As Tapper cross-examined Conway — “the White House is waging war on people who are providing information” — Zucker paced behind the show’s production team like a coach on the sidelines, his hands alternately stuffed into his pockets, pressed up against the sides of his bald head, then squeezing the shoulder of one of the producers seated in front of him.
CNN’s Washington bureau chief, Sam Feist, told Zucker that the interview had been going for six minutes, the length they agreed to with the White House.
“Fine,” Zucker said. “Go 12.”
The director was again preparing to cut away from Tapper to focus on Conway, this time as she explained that the administration had “a very high respect for the truth.”

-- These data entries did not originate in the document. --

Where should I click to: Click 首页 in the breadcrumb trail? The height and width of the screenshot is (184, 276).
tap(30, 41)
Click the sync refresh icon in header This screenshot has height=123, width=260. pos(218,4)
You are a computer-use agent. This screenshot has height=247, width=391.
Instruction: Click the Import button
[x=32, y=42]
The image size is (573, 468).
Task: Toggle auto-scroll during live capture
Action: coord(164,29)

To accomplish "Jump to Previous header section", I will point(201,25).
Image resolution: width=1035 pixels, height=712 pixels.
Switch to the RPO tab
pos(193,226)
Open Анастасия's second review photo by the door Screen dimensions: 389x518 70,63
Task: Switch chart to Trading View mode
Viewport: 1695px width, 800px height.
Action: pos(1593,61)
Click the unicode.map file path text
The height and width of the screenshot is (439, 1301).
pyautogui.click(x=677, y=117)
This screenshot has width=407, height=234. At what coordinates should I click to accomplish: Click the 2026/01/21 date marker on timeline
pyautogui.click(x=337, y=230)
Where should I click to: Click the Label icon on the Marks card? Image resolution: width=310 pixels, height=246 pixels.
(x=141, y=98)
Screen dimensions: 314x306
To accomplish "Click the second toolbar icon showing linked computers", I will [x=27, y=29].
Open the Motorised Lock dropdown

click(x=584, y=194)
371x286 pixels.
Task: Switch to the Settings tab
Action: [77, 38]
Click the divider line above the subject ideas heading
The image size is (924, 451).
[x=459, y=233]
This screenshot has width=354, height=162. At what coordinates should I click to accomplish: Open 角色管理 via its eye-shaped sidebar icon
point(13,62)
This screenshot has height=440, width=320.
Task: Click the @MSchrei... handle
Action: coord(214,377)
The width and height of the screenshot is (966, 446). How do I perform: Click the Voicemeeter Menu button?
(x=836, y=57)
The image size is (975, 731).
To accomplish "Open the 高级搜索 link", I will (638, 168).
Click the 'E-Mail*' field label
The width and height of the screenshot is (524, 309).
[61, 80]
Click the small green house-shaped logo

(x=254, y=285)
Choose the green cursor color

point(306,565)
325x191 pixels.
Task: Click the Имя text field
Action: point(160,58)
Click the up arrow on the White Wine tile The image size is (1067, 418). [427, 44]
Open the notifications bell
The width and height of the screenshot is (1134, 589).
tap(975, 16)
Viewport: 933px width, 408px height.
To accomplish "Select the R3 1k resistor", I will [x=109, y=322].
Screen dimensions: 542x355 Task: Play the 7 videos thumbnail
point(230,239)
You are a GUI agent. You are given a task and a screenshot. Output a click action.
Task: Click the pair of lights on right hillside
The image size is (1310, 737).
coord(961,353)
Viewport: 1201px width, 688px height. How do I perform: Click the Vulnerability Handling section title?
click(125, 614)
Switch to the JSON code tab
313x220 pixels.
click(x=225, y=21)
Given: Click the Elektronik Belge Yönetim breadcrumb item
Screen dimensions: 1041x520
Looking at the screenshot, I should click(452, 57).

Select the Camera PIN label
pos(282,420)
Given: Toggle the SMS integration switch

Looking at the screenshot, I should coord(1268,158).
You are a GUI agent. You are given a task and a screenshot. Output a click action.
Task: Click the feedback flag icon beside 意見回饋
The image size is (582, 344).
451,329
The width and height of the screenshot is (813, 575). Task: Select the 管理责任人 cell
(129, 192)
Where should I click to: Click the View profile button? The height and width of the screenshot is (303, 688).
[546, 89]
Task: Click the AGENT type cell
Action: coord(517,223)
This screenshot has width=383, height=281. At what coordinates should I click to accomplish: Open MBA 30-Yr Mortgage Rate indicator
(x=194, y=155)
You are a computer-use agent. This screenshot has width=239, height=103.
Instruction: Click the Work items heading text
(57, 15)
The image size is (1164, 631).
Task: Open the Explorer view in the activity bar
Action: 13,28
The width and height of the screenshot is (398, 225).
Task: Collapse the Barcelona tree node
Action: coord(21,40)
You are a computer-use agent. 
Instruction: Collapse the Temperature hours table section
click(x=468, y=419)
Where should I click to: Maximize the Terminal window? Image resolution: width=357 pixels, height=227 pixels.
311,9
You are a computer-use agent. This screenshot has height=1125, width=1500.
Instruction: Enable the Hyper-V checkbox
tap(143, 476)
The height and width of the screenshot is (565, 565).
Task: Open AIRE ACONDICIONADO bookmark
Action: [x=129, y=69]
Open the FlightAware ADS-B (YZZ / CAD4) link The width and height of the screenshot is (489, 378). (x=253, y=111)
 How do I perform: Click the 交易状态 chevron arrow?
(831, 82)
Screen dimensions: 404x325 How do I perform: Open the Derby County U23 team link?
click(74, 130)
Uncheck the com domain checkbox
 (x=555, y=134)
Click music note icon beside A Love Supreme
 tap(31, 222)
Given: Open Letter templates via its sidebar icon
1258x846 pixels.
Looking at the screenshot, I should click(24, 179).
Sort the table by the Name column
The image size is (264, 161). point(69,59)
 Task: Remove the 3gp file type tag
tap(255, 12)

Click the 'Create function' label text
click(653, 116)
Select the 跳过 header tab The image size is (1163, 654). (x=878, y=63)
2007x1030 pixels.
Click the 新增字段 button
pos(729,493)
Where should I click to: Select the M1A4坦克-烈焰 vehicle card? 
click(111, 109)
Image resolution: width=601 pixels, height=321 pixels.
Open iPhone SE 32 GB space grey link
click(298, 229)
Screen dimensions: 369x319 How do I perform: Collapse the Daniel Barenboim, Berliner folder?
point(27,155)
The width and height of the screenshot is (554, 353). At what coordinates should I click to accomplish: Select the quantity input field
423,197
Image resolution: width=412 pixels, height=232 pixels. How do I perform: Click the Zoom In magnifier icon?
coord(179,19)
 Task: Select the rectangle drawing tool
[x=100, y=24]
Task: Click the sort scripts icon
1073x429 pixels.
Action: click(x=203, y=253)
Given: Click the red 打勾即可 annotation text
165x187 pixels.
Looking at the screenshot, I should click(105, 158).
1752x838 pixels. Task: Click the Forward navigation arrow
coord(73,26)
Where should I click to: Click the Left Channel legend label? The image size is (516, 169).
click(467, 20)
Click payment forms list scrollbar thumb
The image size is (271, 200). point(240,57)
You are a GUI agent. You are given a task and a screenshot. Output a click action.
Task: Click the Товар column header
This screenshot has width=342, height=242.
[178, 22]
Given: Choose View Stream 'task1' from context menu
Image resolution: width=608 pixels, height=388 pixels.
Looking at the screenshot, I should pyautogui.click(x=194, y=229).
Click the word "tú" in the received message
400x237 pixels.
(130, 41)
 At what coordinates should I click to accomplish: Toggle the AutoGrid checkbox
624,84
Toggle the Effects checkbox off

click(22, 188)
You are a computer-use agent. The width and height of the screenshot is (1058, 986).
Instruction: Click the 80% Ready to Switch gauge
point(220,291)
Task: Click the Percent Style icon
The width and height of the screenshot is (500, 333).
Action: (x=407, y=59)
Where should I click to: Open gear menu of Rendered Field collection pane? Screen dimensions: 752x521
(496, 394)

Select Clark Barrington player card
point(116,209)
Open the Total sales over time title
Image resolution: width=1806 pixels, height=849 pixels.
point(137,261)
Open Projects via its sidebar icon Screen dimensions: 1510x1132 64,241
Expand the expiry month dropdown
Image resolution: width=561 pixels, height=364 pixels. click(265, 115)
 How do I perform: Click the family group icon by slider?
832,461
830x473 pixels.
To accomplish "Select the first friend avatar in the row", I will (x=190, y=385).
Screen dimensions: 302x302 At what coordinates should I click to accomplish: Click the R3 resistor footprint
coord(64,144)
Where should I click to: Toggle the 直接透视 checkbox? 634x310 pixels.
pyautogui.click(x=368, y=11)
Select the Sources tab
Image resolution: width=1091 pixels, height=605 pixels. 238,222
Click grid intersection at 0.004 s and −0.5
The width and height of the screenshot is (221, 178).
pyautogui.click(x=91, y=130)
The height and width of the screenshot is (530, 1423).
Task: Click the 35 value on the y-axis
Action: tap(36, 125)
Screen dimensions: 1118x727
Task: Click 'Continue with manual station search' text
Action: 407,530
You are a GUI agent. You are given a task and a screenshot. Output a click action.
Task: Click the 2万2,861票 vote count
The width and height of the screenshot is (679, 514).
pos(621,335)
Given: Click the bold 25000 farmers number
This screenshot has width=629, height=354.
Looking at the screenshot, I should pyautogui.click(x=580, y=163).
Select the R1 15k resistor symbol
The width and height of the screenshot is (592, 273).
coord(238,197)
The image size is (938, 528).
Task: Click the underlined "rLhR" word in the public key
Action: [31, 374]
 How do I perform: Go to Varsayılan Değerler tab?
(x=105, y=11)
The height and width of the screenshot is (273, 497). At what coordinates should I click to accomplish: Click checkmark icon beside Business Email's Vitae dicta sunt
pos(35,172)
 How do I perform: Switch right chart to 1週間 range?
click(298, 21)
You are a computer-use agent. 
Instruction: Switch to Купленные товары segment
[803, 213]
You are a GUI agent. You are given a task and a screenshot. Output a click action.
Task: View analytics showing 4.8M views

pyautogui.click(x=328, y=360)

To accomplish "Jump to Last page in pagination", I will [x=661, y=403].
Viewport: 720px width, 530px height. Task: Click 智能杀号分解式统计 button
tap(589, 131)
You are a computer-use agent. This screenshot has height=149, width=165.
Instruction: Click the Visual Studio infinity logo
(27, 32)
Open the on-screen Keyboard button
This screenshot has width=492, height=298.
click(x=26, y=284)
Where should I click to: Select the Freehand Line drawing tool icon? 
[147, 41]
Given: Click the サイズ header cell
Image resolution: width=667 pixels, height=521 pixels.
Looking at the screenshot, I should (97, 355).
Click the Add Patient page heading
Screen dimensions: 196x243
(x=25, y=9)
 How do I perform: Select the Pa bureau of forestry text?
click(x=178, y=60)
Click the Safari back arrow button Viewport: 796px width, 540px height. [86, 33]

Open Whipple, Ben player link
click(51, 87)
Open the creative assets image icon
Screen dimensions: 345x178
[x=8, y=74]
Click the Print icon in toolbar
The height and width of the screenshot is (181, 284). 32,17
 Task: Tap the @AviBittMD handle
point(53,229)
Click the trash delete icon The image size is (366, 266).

“Hey, doubles!” Zucker said. “Doubles.”
Zucker prodded a producer to pass along a question to Tapper through his earpiece: “Have you guys ever made any mistakes?”
Tapper obliged, with a slight rephrase: “Have you or President Trump ever said anything incorrect?”
Feist, meanwhile, was staring at his phone, looking agitated. He was receiving unhappy texts from a CNN producer at the White House.
“The White House wants her to stop,” he said.
“She wants to talk,” Zucker answered. “Let him finish.”
CNN’s communications director, Lauren Pratapas, who happened to be in the control room, had an idea. She fed it to Zucker, who instantly repeated it to the producer: “Does she consider us fake news?”
“Are we fake news, Kellyanne?” Tapper asked seconds later. “Is CNN fake news?”
“I don’t think CNN is fake news,” Conway replied.
A new chyron soon appeared on-screen: “CONWAY: I DON’T THINK CNN IS FAKE NEWS.”
After the interview ended and the program went to commercial, Tapper and Conway were cordial towards one another, something the casual viewer may not have expected after what appeared to be rather contentious back-and-forth:
“We blew up commercials for that,” the real Tapper told the real Conway after finally wrapping up the 25-minute interview.
“Thanks, Jake,” Conway replied, as a producer moved in to detach the microphone from the lapel of her cream-colored coat. “That was great.”